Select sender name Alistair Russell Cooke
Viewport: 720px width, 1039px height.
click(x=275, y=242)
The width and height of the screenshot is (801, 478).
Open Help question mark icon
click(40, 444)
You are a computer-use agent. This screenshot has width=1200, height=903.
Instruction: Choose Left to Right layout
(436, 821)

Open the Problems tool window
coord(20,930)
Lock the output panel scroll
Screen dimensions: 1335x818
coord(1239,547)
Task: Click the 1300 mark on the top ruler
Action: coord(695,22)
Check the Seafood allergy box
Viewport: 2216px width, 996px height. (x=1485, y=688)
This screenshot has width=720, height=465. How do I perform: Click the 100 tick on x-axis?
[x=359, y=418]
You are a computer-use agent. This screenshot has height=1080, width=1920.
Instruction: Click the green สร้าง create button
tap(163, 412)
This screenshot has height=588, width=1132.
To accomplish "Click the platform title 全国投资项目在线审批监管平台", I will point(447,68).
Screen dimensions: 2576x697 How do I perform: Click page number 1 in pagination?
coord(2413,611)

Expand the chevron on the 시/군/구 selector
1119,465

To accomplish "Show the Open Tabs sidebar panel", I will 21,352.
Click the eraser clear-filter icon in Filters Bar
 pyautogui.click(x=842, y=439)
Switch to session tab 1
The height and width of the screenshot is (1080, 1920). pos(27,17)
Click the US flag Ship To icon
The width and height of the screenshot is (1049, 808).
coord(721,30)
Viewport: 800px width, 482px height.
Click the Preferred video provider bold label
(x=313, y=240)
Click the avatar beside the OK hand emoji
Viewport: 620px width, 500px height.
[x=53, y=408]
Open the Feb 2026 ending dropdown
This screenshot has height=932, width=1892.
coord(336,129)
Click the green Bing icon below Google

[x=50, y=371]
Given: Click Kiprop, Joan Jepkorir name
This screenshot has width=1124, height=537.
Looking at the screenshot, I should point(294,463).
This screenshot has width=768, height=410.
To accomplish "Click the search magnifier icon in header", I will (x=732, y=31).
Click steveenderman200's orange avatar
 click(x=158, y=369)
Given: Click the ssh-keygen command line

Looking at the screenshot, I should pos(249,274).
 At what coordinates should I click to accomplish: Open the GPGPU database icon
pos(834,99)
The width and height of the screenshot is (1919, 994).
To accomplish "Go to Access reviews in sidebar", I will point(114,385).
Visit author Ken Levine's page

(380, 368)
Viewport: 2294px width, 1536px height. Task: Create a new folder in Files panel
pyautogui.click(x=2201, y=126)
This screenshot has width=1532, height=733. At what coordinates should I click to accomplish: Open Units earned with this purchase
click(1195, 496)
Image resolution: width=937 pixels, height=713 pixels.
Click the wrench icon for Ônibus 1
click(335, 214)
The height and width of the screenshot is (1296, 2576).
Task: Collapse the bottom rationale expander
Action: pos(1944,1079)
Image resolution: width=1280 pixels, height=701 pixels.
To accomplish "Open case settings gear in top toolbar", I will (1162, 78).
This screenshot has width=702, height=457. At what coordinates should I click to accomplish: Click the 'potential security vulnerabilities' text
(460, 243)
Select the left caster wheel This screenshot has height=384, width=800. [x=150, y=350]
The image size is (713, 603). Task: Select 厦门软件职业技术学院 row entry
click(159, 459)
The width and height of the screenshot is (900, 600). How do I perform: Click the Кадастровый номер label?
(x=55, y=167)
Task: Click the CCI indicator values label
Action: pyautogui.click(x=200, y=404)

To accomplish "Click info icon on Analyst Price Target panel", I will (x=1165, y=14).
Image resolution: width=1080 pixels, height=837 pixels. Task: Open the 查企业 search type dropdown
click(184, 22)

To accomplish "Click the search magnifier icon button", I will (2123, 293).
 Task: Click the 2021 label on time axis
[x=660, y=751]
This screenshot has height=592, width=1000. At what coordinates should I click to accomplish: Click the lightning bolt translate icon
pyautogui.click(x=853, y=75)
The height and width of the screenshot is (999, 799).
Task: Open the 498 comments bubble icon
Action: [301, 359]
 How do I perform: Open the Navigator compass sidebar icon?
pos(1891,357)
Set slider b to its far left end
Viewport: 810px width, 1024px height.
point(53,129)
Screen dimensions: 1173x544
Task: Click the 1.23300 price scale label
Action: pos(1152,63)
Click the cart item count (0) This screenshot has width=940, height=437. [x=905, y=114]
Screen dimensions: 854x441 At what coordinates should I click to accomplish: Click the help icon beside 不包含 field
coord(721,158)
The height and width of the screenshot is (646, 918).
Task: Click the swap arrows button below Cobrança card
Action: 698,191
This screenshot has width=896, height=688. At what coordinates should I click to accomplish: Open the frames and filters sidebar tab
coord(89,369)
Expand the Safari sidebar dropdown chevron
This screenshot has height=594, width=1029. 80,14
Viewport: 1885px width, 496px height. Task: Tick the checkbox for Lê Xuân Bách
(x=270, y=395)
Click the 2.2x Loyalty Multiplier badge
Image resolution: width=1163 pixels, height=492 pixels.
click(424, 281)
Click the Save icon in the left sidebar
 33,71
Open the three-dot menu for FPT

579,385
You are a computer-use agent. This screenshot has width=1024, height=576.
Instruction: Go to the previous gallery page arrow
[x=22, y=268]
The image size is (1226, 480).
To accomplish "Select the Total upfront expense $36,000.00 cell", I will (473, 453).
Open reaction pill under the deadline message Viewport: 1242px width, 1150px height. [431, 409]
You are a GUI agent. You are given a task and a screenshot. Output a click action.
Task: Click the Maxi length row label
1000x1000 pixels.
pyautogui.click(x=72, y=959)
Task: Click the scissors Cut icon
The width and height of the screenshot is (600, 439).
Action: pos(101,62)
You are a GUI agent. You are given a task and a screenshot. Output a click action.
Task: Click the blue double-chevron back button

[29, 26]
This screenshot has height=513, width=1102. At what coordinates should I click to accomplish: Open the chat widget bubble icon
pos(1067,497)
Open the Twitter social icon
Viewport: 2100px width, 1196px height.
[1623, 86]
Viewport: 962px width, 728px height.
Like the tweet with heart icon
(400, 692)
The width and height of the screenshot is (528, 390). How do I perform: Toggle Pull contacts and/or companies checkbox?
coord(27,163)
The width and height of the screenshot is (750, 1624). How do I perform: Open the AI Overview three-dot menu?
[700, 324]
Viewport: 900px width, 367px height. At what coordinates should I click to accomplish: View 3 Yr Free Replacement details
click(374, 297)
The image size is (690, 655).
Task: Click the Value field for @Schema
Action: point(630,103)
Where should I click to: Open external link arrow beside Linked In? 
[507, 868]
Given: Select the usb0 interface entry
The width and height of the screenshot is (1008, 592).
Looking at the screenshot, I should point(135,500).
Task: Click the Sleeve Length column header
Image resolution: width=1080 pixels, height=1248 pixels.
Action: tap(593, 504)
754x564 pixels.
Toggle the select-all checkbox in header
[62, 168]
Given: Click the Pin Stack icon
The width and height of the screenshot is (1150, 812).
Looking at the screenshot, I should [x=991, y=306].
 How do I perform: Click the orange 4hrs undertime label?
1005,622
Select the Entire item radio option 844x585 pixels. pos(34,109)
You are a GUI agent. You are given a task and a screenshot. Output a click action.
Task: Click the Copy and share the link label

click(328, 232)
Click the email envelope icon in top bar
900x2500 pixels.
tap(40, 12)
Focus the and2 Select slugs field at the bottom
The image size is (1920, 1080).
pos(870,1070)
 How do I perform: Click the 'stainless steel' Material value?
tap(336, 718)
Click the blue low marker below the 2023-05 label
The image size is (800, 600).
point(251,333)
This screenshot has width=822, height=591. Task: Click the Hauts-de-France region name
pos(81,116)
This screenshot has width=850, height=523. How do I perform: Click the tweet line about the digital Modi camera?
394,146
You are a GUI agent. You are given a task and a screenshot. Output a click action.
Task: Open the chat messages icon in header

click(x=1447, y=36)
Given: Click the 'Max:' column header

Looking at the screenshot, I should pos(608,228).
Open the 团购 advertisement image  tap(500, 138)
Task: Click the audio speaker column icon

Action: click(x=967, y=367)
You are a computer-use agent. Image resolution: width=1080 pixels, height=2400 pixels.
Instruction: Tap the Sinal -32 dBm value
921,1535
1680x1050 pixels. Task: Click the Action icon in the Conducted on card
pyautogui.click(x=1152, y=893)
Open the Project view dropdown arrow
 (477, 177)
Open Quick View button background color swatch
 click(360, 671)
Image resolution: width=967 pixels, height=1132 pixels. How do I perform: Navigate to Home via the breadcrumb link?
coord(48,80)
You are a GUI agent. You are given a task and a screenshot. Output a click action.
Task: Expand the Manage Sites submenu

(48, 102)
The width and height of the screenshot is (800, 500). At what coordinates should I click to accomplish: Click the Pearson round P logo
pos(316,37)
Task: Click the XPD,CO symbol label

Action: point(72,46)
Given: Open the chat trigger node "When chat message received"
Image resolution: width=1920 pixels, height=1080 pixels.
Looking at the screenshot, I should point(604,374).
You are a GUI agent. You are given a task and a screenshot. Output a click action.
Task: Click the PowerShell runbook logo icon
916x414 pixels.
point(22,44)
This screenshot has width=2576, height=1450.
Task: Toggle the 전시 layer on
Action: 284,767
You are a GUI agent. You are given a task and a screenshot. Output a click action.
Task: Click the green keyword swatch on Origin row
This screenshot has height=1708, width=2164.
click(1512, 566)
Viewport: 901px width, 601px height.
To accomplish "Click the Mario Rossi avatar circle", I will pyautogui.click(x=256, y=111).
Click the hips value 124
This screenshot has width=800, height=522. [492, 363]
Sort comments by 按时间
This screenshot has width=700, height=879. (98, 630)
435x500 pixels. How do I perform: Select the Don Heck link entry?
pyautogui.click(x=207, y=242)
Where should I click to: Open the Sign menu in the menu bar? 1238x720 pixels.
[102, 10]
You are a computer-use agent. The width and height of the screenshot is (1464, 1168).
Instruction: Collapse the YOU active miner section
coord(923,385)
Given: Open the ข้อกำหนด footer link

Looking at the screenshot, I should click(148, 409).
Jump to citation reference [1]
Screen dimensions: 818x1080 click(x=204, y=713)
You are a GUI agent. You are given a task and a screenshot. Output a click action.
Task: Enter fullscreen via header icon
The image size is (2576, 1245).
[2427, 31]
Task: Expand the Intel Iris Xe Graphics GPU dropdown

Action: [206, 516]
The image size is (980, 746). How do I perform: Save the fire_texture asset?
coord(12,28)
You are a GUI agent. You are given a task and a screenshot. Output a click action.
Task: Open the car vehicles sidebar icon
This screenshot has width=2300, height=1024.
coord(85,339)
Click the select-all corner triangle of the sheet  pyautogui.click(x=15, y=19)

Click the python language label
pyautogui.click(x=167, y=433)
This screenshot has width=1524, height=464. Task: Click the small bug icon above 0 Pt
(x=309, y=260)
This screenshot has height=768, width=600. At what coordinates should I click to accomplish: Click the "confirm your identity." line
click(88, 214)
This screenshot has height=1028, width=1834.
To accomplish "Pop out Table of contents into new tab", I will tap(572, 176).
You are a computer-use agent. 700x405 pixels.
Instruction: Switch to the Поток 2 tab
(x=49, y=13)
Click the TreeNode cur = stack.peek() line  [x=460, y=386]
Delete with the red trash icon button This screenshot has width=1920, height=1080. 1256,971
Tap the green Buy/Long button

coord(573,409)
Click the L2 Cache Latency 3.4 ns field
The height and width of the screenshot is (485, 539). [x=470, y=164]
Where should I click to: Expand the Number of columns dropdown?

------

## Directive
Reproduce the data from its first line through the line containing "Action: coord(695,22)", swapping "Problems" for "Terminal" and leaving everything else unchanged.

## Response for this exercise
Select sender name Alistair Russell Cooke
Viewport: 720px width, 1039px height.
click(x=275, y=242)
The width and height of the screenshot is (801, 478).
Open Help question mark icon
click(40, 444)
You are a computer-use agent. This screenshot has width=1200, height=903.
Instruction: Choose Left to Right layout
(436, 821)

Open the Terminal tool window
coord(20,930)
Lock the output panel scroll
Screen dimensions: 1335x818
coord(1239,547)
Task: Click the 1300 mark on the top ruler
Action: coord(695,22)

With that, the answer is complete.